Tuesday 3 March 2015

Where Good ideas come from...

A good source of ideas and the steady flow of creativity go hand-in-hand.  A couple of books that are worth reading, is where good ideas come from, by Stephen Johnson, and the book "the natural history of innovation" from Riverhead books.  An alternative source by using the web and going to the Tate modern (take shots) from 2011 is a documentary on Gerhart Richter by Adrian Searle.

It's always worthwhile to try to develop a cross pollination of ideas, to try new mediums, change the language, and create different forms of expression.   This can sometimes come from being more flexible in how I work,  but at the moment I seem to want to continue to explore the activities of drawing and simple painting alone.


I was shown an interesting video by my year tutor Bob Partridge, which in fact  is a sort of take or parody on the explorer and pioneer  Ansel Adams,, whose photographic work during the late  1890s and the discovery  of the  Yosemite Valley and Grand Canyon's  in the United States.   In Bob Partridge's film.  It provides a story, like a utopia, and as a pioneer himself,  and shows him in a ploughed field, which suggests he is battling against the hot sun  pulling something like a plough, but in fact  what he has done is he created a film on the basis that he made his own  society from a "Tabular Rasa", in the same way that the original western pioneers worked.   In fact, as the camera pulled away from him, it shows Bob  in the harness, but instead of a plough that he is pulling  is he is pulling  a fully constructed camping tent.   This lends itself as an image of the pioneer and compares it against the myth of Sisyphus,  by showing the absurdity of pulling a tent like a plough.

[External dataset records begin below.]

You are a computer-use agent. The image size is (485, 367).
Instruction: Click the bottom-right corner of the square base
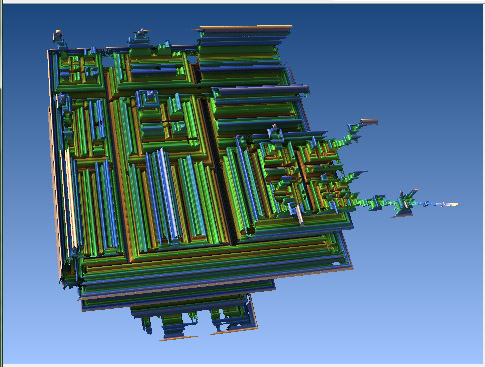click(x=347, y=265)
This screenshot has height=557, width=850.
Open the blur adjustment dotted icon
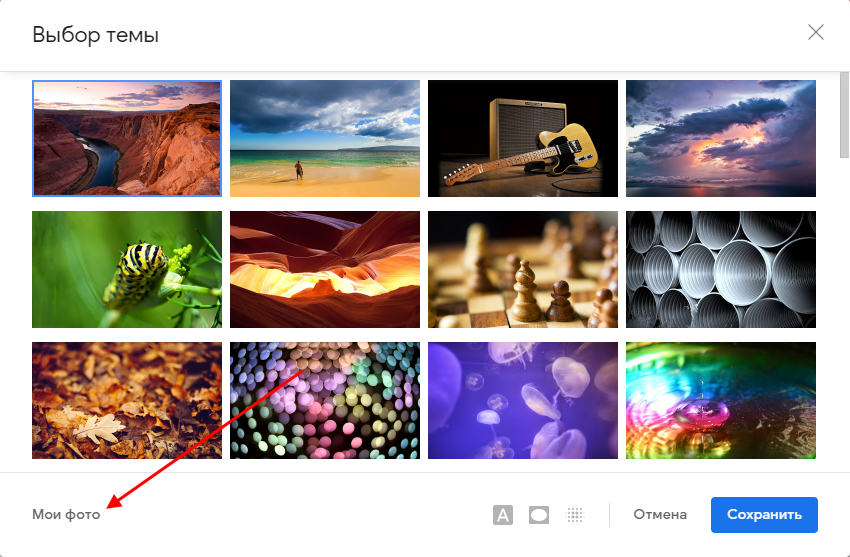575,515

 This exploration into the absurdity of life, of being is a regular theme in post modern art. .  Other examples can be seen at websites such as www.creativebloq.com  www.mutu.com   www.blueblu.org

 "preoccupation" text: "cover it up and build it high.".  This is another exploration into the absurdity of life  and of the everyday  with a view of various drawings  submitted up upon that theme . Another example of my course tutor Bob Partridge and his work  can be seen in the film  "the closure of Tegal Airport", in which Bob provides an Alan Bennett style narration , but touches upon the idea that everywhere you go in life you take something of yourself to it,  your experiences etc  with you,  but also derive experiences and something material almost fr from the experience.